Le caquiste Simon Jolin-Barrette déplore que les parlementaires aient refusé cette semaine de se pencher sur la problématique du consentement aux soins et à la justice parallèle dans certaines communautés religieuses.

Pas de commission sur la «police du sang»

Le caquiste Simon Jolin-Barrette déplore que les parlementaires aient refusé cette semaine de se pencher sur la problématique du consentement aux soins et à la justice parallèle dans certaines communautés religieuses.
«C'est déplorable parce que ce sont des situations concrètes qui touchent des gens qui peuvent se retrouver dans une situation de vulnérabilité», a réagi M. Jolin-Barrette.
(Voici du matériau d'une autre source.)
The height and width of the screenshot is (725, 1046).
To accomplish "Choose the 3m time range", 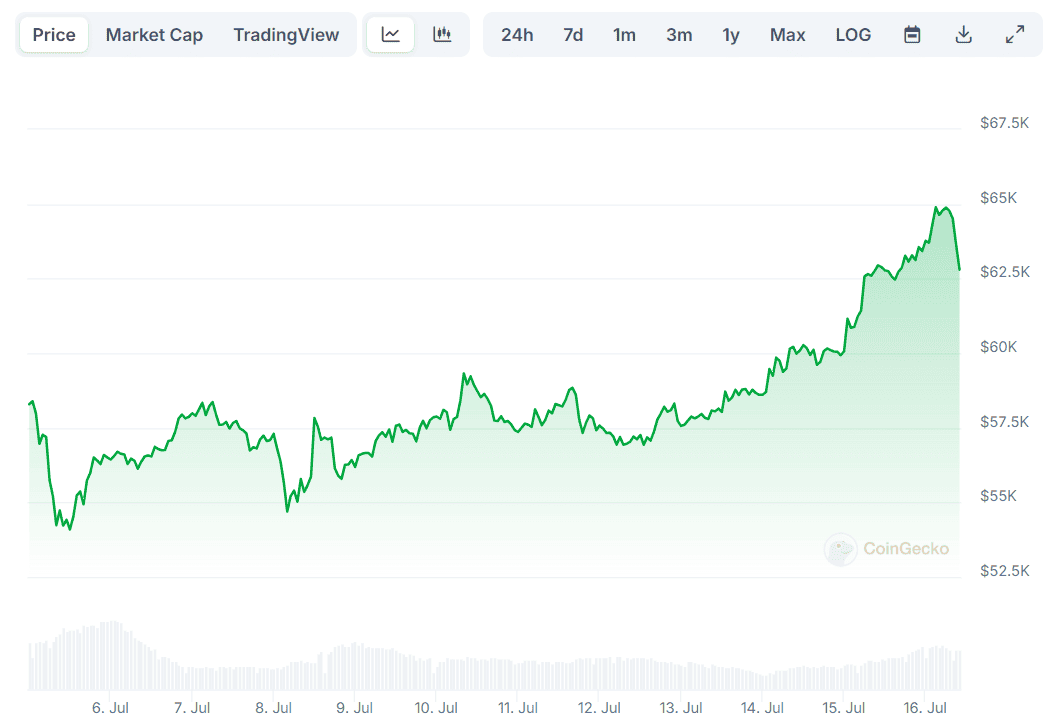I will [x=679, y=35].
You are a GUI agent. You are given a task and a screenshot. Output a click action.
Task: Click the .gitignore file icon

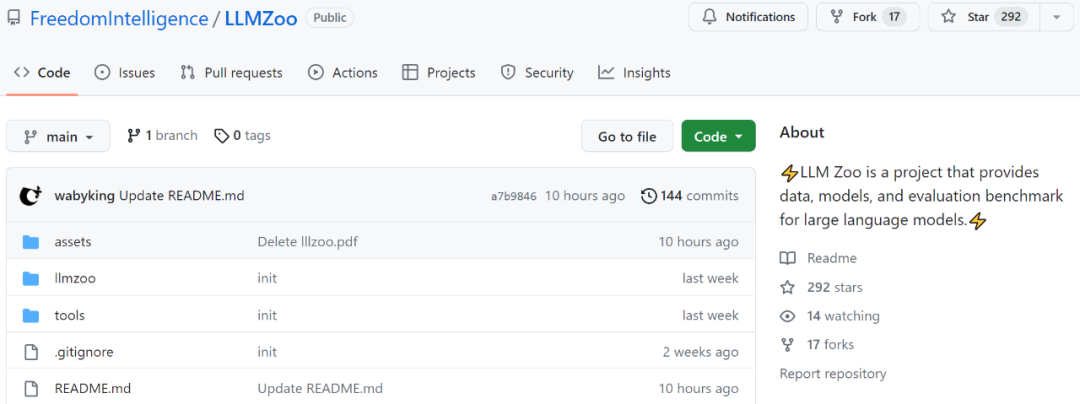point(30,352)
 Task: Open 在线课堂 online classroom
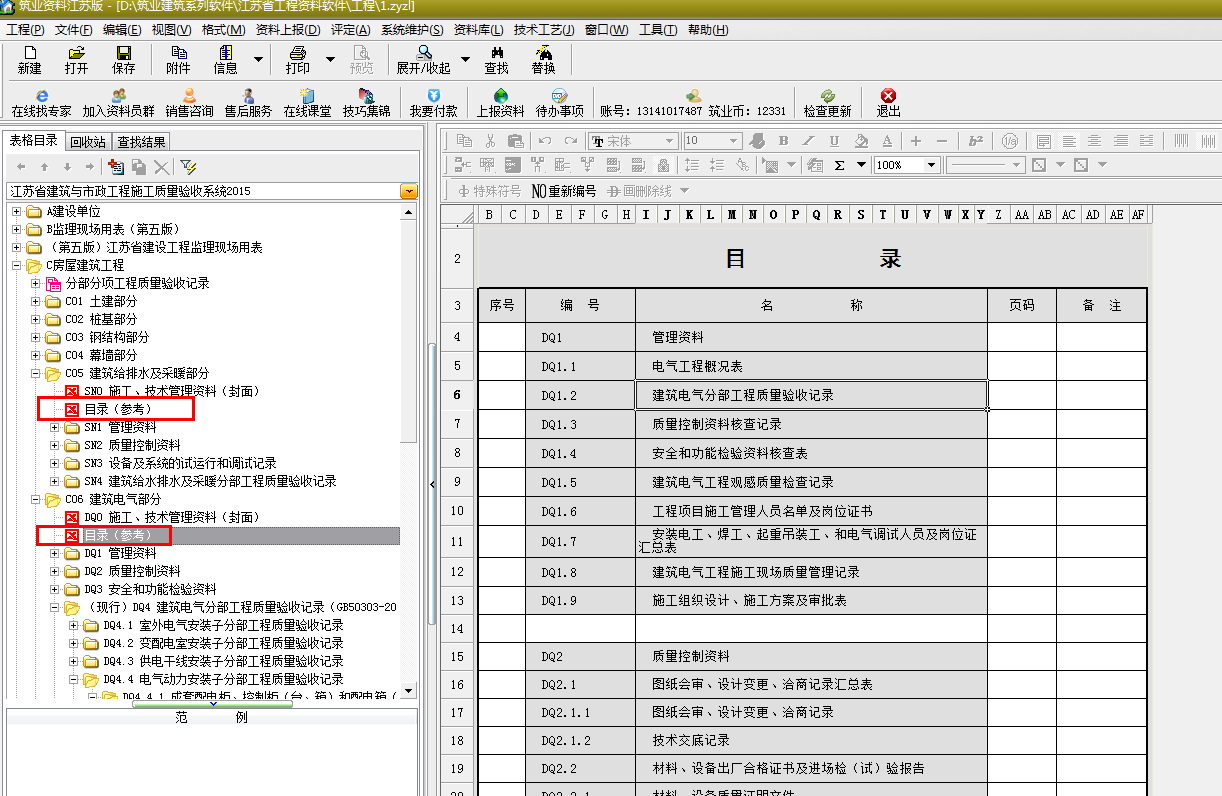307,103
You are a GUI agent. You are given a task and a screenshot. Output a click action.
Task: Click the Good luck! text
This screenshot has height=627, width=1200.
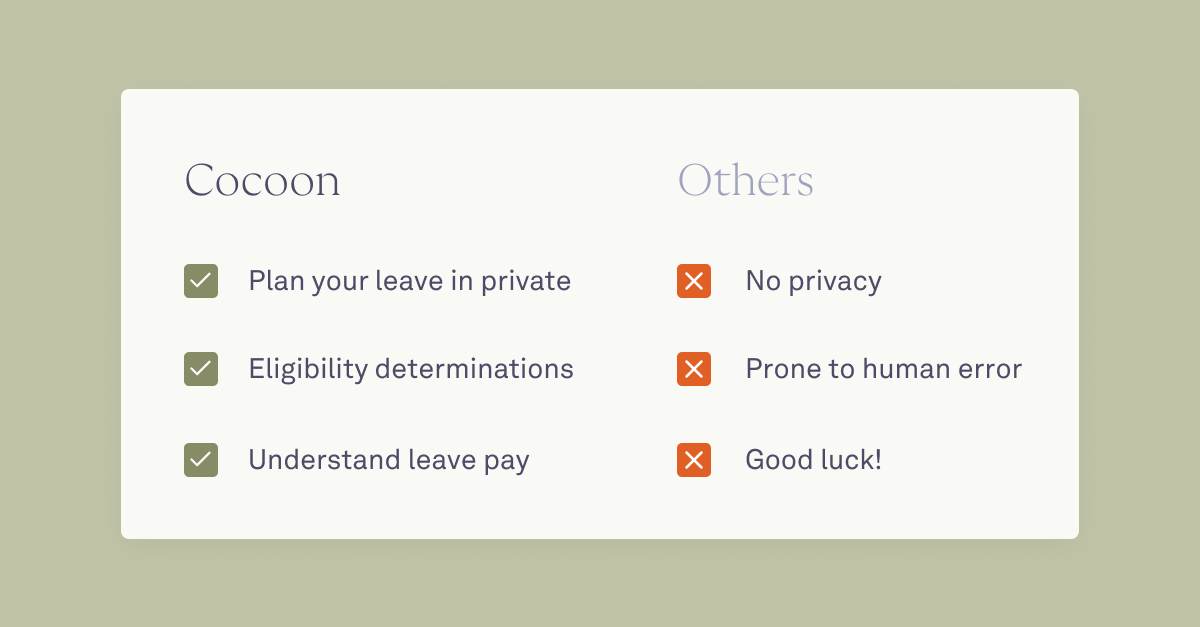(814, 460)
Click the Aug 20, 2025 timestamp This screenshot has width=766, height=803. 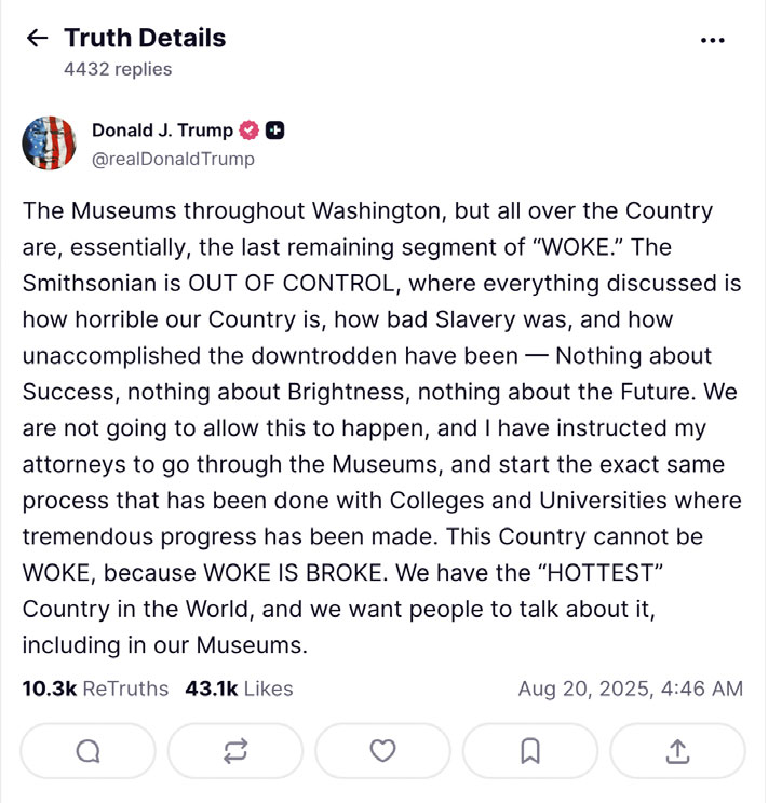[x=630, y=689]
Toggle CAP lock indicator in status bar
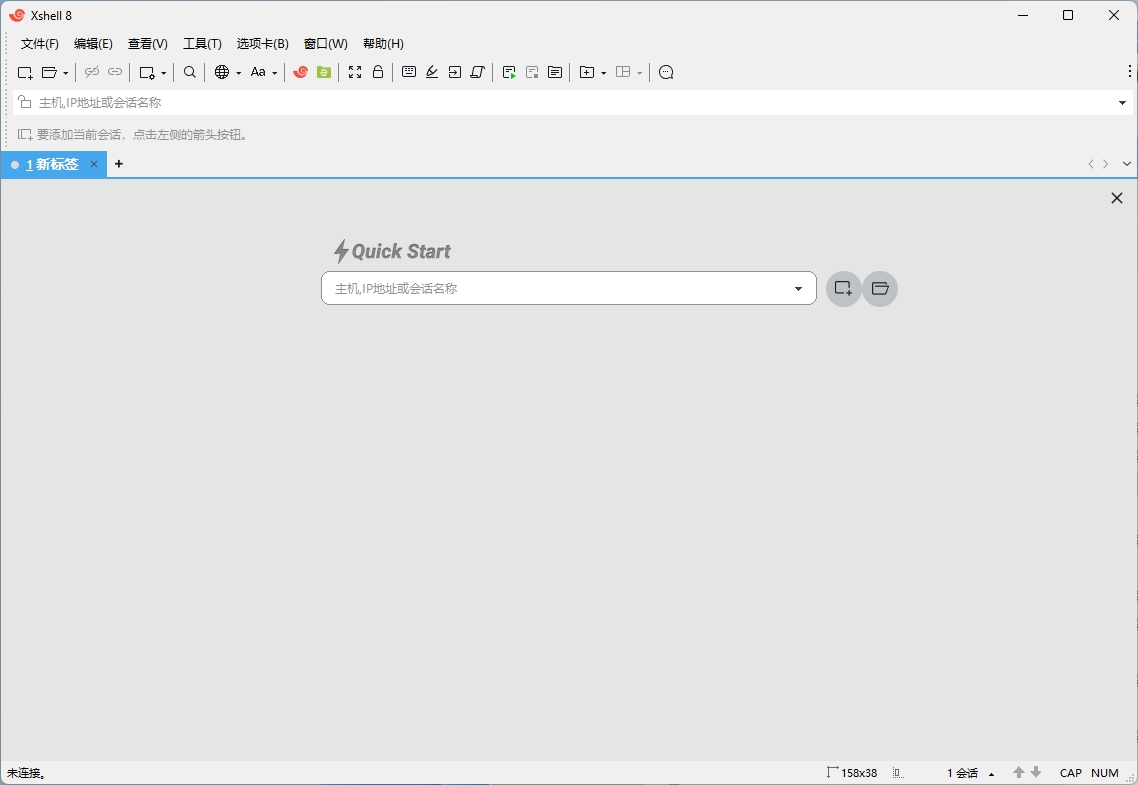This screenshot has height=785, width=1138. tap(1070, 773)
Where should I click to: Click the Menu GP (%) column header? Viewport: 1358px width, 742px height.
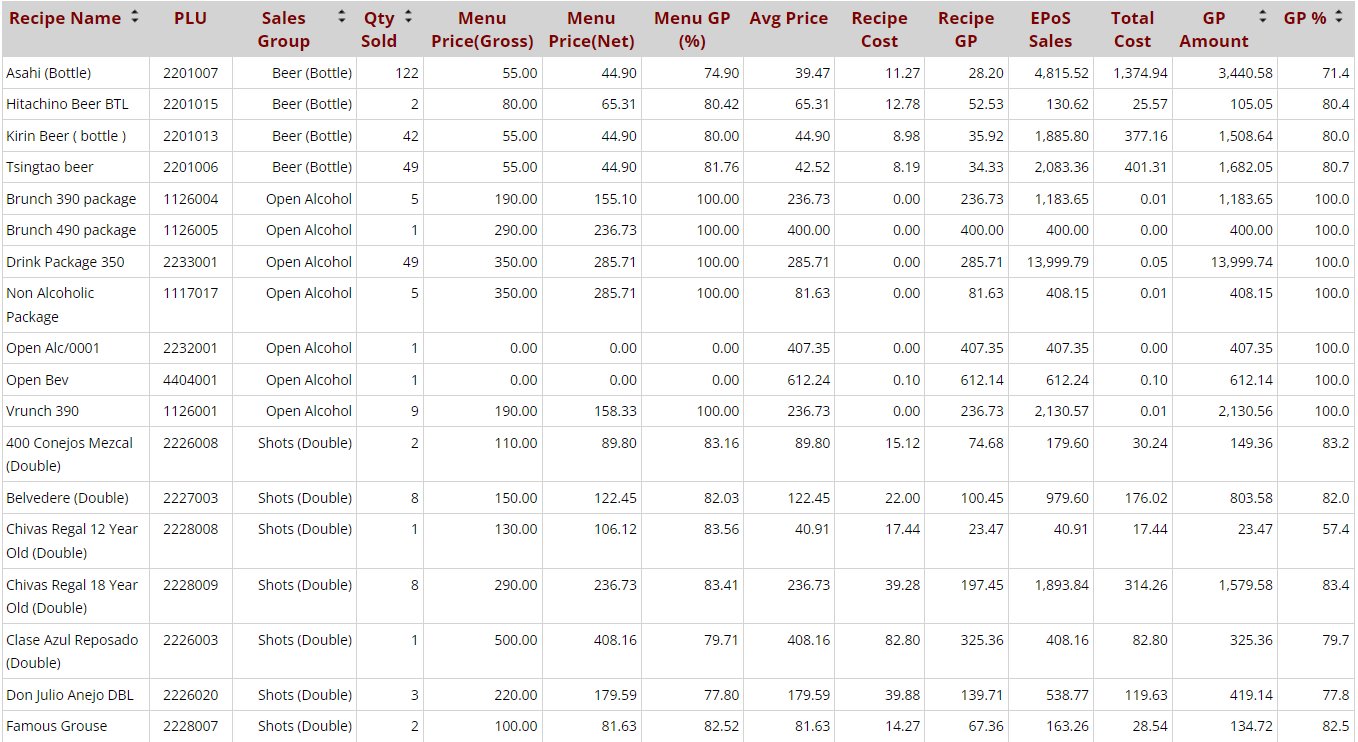point(692,29)
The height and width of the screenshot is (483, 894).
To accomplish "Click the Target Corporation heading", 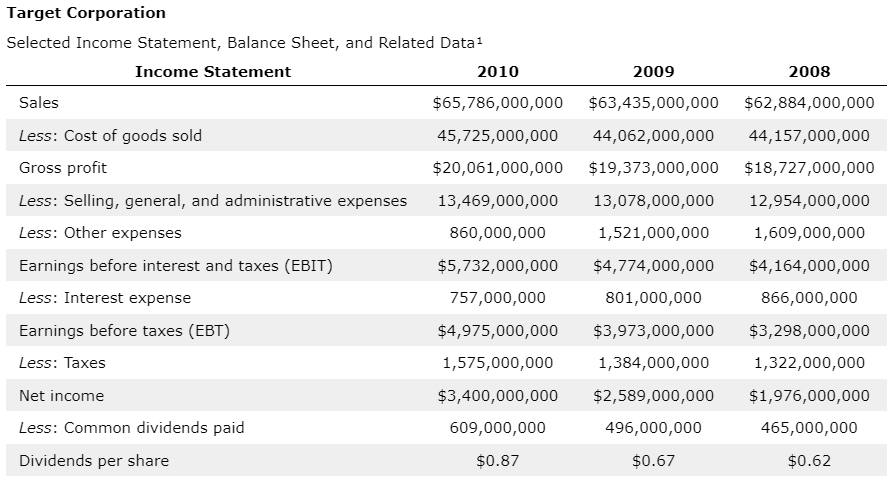I will 86,13.
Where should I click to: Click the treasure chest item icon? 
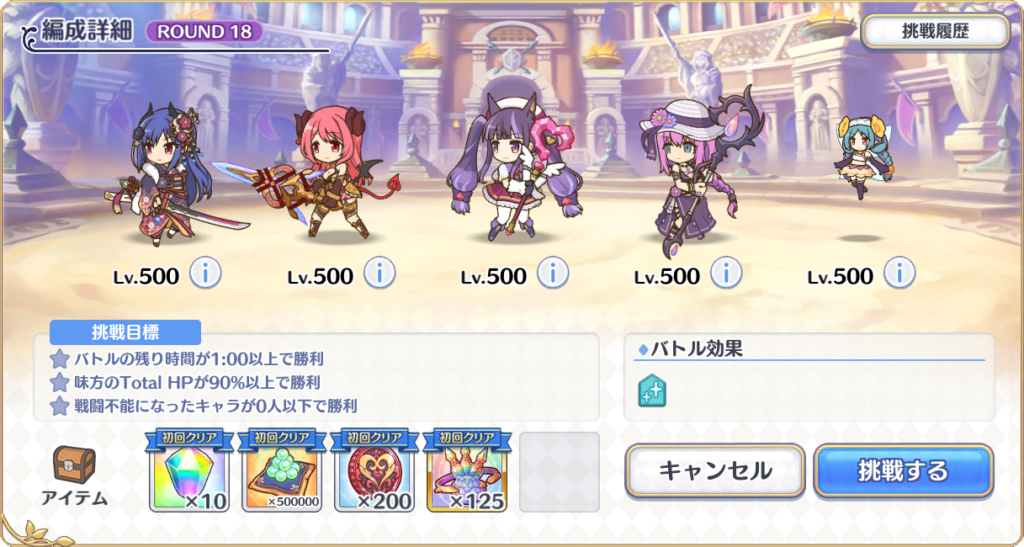(74, 465)

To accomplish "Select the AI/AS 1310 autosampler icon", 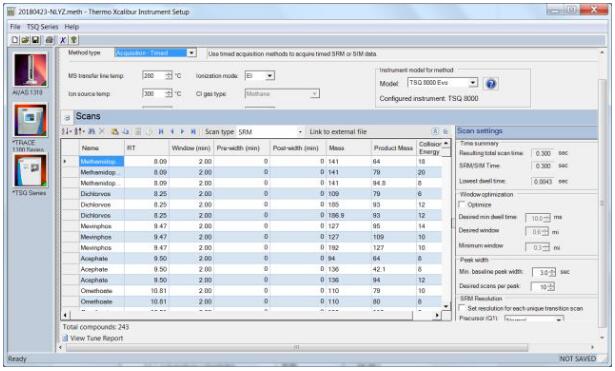I will (x=30, y=70).
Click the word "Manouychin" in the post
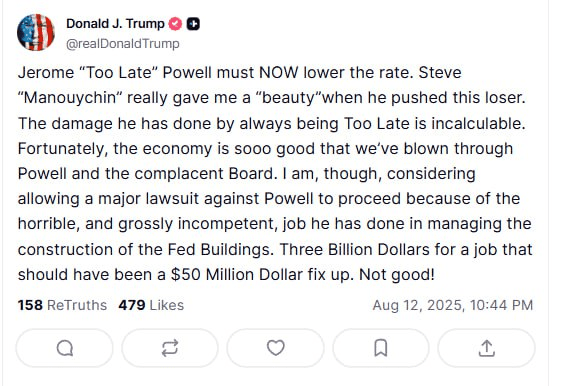The width and height of the screenshot is (563, 386). click(70, 98)
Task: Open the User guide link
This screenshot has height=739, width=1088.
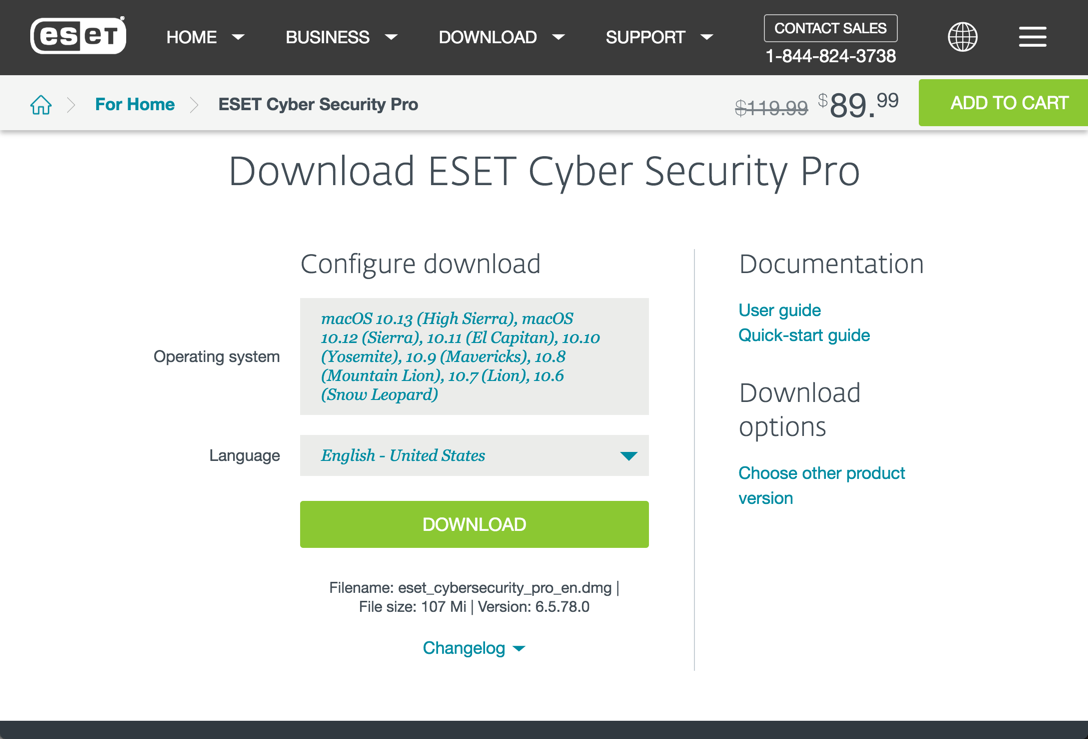Action: coord(779,310)
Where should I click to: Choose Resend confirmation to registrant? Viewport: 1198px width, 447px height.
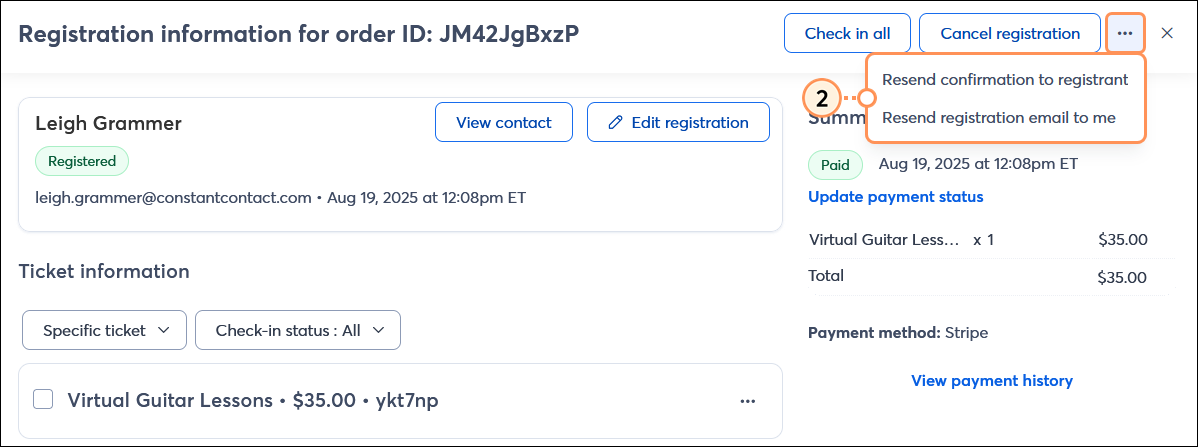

Dans la foulée de la mort d'Éloïse Dupuis, disciple des témoins de Jéhovah, après avoir refusé une transfusion sanguine, l'automne dernier, le caquiste voulait discuter du consentement libre aux soins, notamment des pressions d'une certaine «police du sang». Il espérait entendre des médecins, d'anciens disciples, par exemple, pour voir si des outils et des balises devraient être mis en place.
Certains ont craint de voir ressurgir le débat sur les soins de fin de vie, rapporte M. Jolin-Barrette, et d'autres s'inquiétaient du respect des droits et libertés de chacun.
La CAQ attendra le dépôt du rapport du coroner Luc Malouin sur la mort de Mme Dupuis avant de décider de tenter ou non de pousser le dossier à nouveau.